=== WHAT TO DO ===
No pictures, please. Copy exactly the lines from the one with "This screenshot has width=1217, height=1076." through the final line below.
THE INPUT START
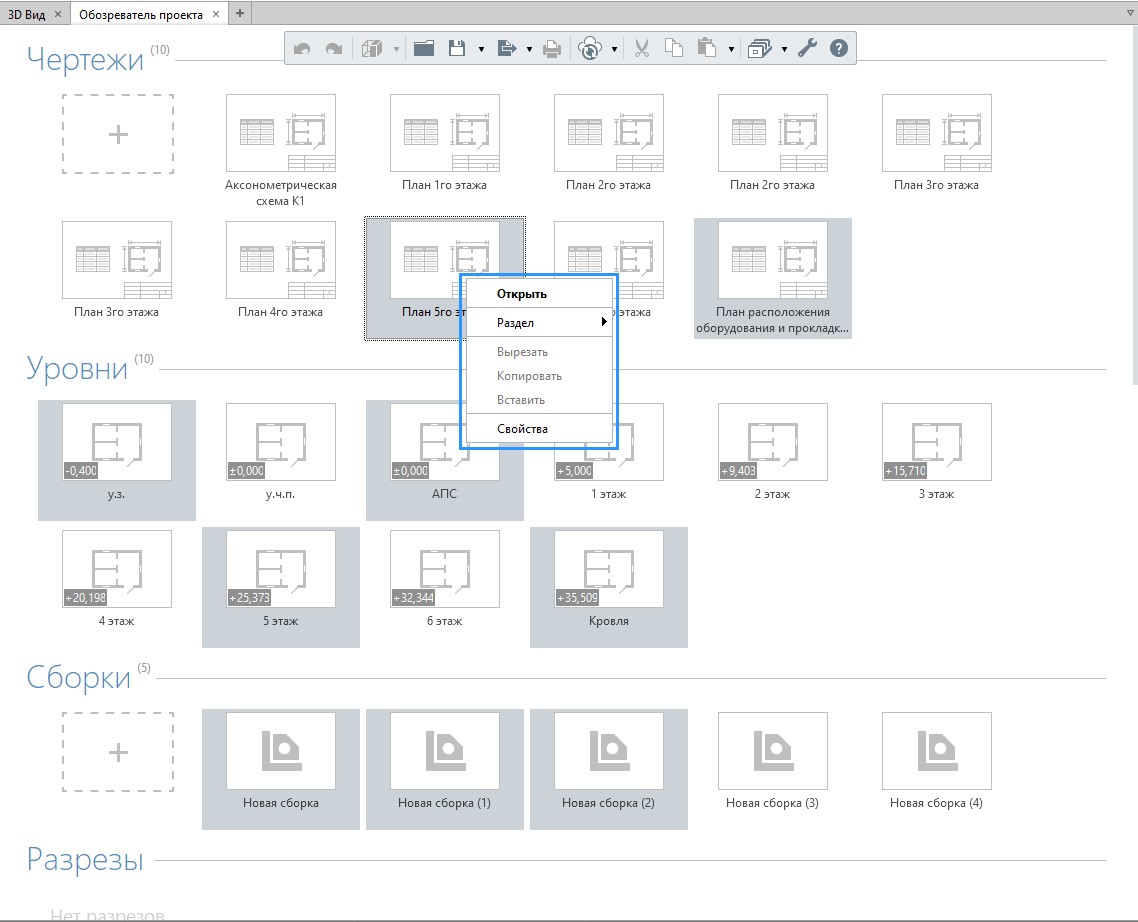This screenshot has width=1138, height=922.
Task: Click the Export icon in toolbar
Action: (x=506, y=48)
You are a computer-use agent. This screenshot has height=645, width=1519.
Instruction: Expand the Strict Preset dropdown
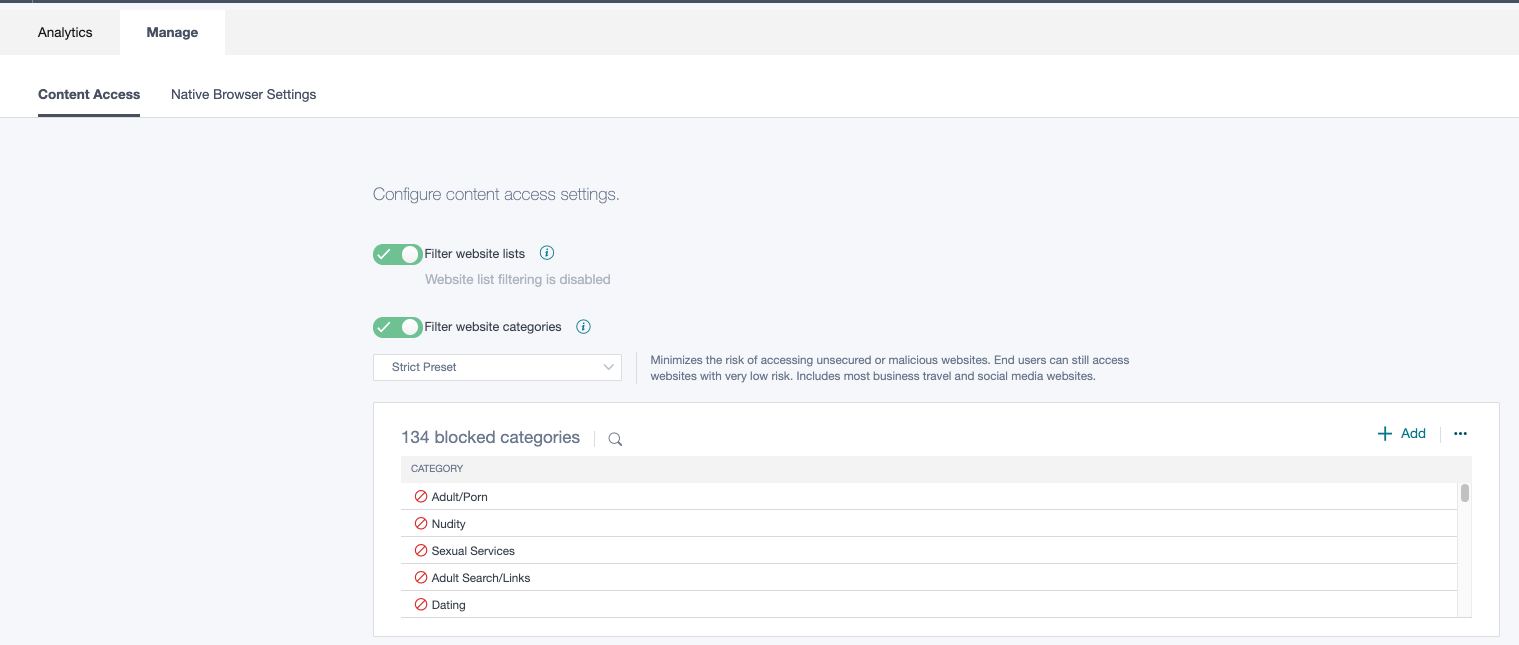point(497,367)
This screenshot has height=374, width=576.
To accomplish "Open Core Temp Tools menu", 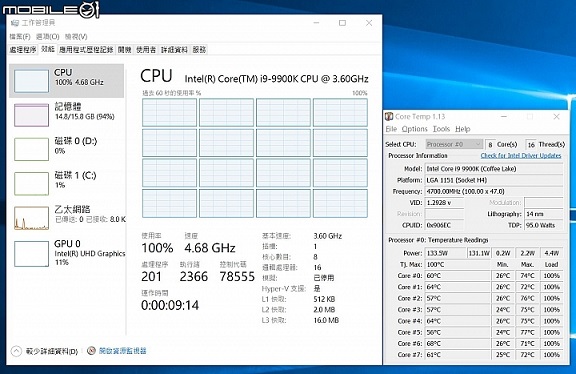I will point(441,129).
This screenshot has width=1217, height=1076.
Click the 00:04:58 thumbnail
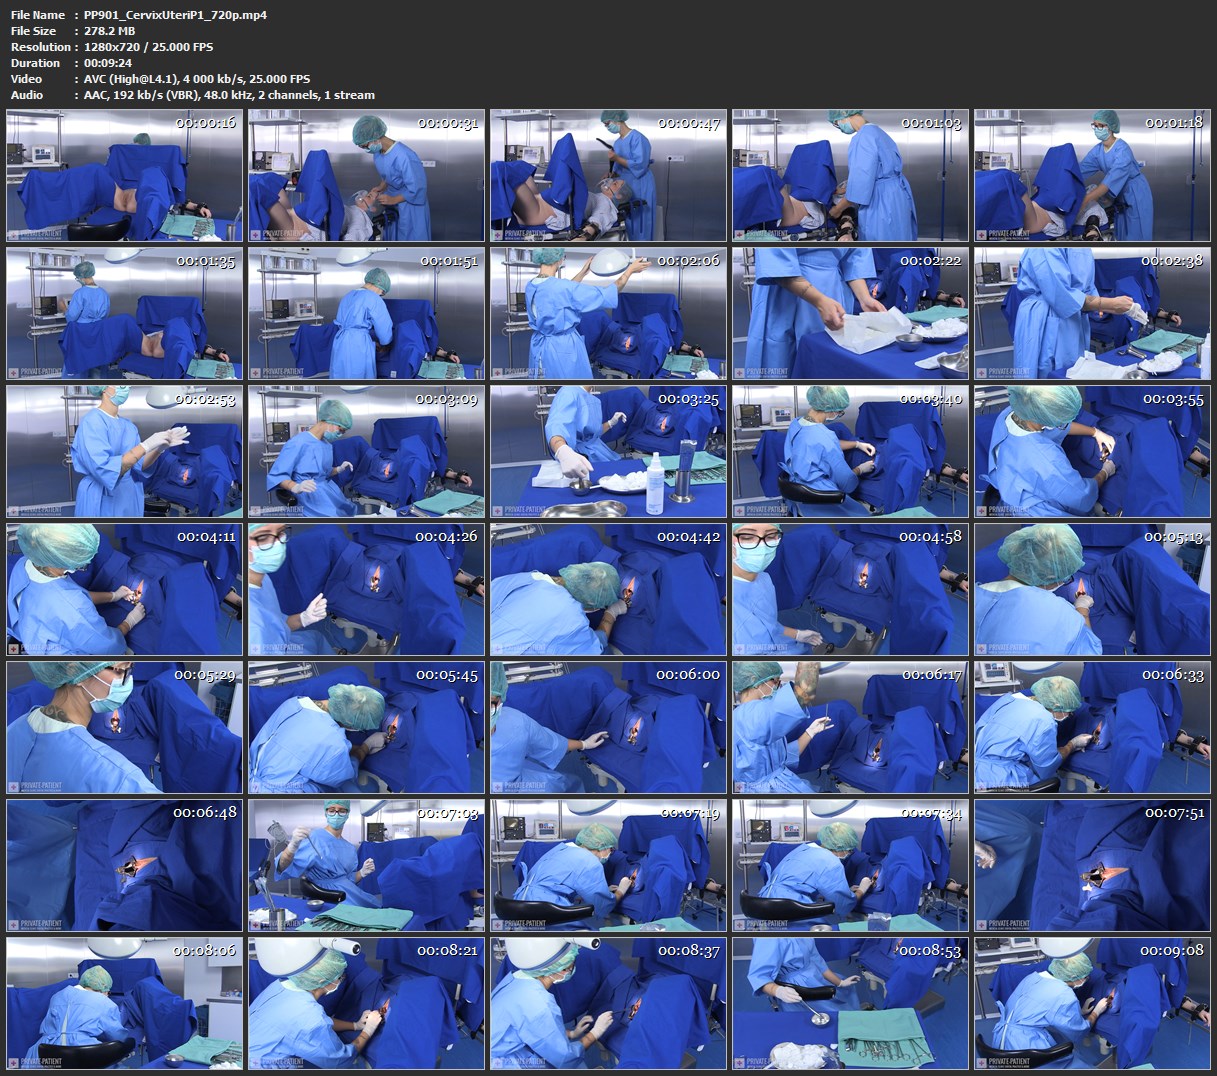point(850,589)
THE INPUT END
=== RESPONSE FOR THIS EXERCISE ===
This screenshot has width=1217, height=1076.
Click the 00:04:58 thumbnail
point(850,589)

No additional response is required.